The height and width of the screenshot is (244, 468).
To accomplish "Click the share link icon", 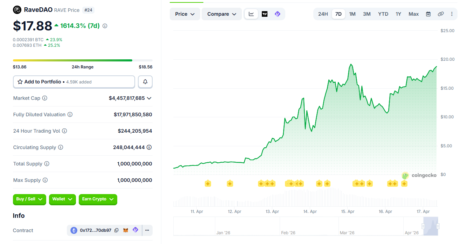I will pyautogui.click(x=441, y=14).
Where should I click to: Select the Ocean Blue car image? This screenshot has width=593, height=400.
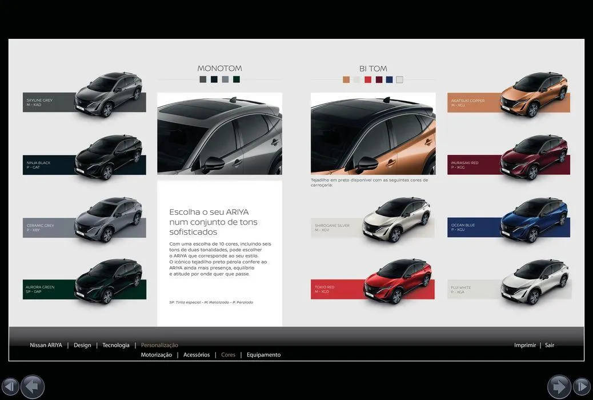click(534, 220)
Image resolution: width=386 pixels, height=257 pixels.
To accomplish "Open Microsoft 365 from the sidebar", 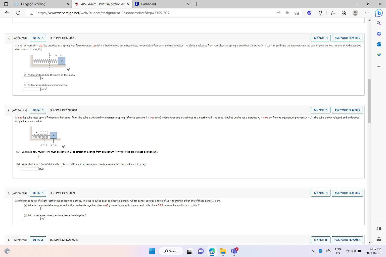I will (379, 34).
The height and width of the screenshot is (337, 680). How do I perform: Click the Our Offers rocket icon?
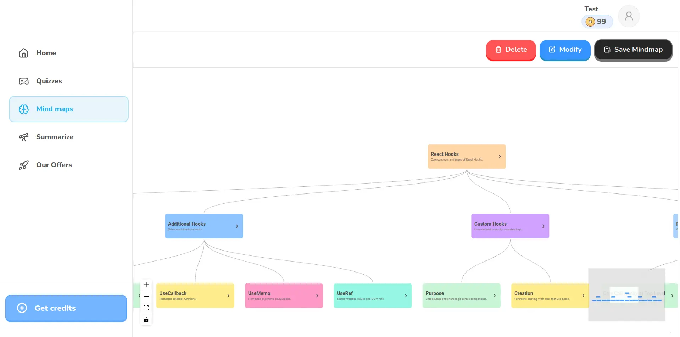coord(24,165)
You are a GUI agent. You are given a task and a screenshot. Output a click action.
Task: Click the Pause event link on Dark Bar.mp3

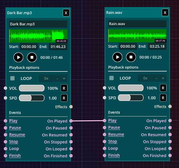(x=15, y=128)
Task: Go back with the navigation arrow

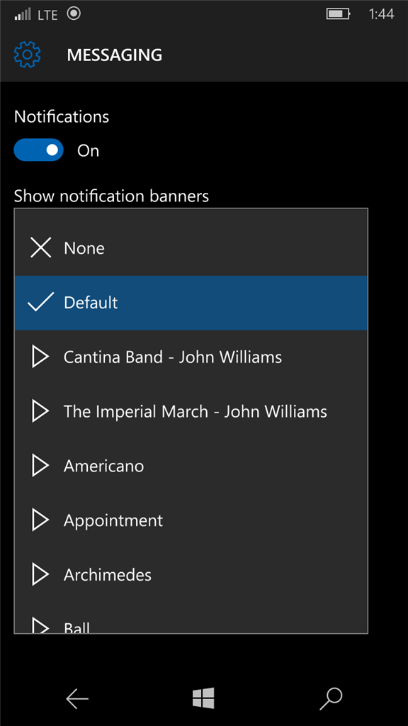Action: [77, 698]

**********

**Requirement**
Turn the rows into a numbered list, starting at the line that contains "The height and width of the screenshot is (337, 680)." and continuing through the end of the rows, with blank lines left out. Leave the pictures out of your list.

**Final result**
1. The height and width of the screenshot is (337, 680). How do I perform: Click the Our Offers rocket icon?
2. coord(24,165)
3. You are a GUI agent. You are given a task and a screenshot. Output a click action.
4. Task: Click the Pause event link on Dark Bar.mp3
5. (x=15, y=128)
6. Task: Go back with the navigation arrow
7. Action: [77, 698]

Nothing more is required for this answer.